A artrose é o desgaste da cartilagem que reveste as articulações do corpo. Essa cartilagem age como um amortecedor que evita o atrito entre os ossos e, quando está desgastada, pode causar dor, rigidez e inflamação. E, apesar de não ser tão comum, ela pode afetar a coluna. 

A artrose costuma ser causada por um conjunto de fatores, como o envelhecimento natural, genética, movimentos repetitivos no trabalho ou na prática de algum esporte, ou até mesmo se desenvolver a partir de lesões pré-existentes ou sobrepeso. Ela costuma afetar mais áreas que sustentam muito peso ou são muito movimentadas, como joelhos, quadris e as mãos, mas a coluna vertebral também merece atenção quando falamos dessa doença.

As áreas lombar e cervical são as mais afetadas pela artrose e, normalmente, aparecem por conta do desgaste natural da idade. Confira os principais sintomas:

Sintomas

  • Dor nas articulações;
  • Rigidez ao acordar ou após ficar em repouso por muito tempo;
  • Estalos e/ou rangidos ao se movimentar;
  • Inchaço ou perda de mobilidade;
  • Diminuição da força muscular ao redor de articulações, ou até deformidades em casos mais graves.

O diagnóstico da artrose é clínico a partir dos sintomas, e por imagem, por meio de raio-x, tomografia ou ressonância. O tratamento vai depender da gravidade da condição, mas costuma ser simples.
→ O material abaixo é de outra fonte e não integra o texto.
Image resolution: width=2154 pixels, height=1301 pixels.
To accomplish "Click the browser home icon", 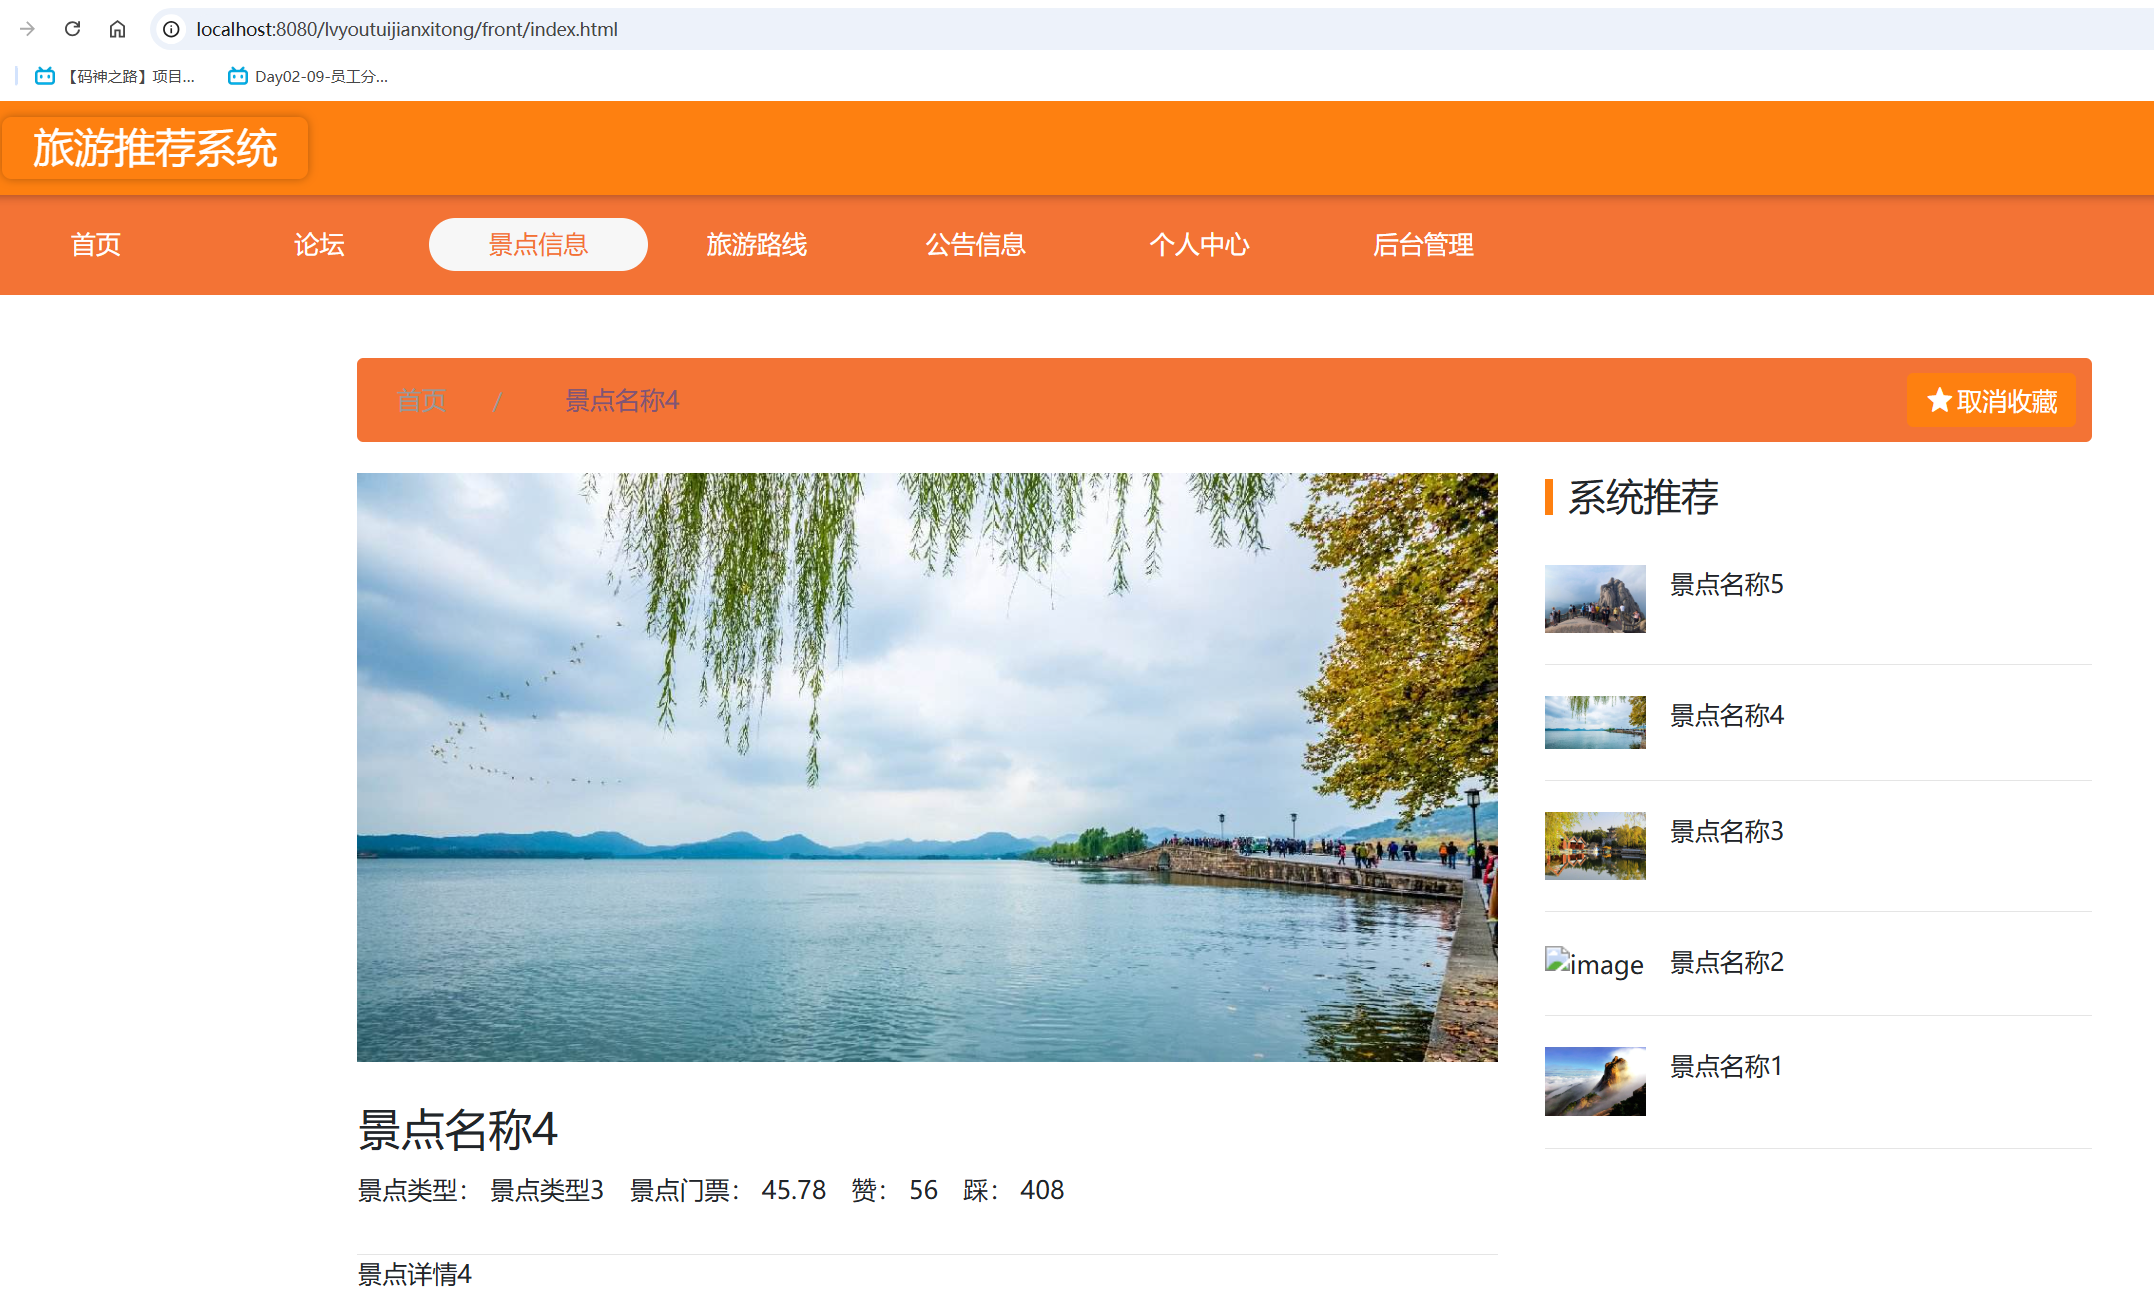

Quando os sintomas são leves e não progressivos, consiste em fisioterapia e medicamentos como anti-inflamatórios e relaxantes musculares, além de fisioterapia. Quando as dores são intensas e mais localizadas nas regiões afetadas, podem ser feitas infiltrações para alívio do desconforto.

Em casos em que há piora dos sintomas ou a função neurológica está comprometida, é indicado o tratamento cirúrgico, que normalmente é minimamente invasivo, menos agressivo e com recuperação mais rápida. 

Em caso de sintomas como os apresentados acima, visite uma equipe médica especializada para obter um diagnóstico claro.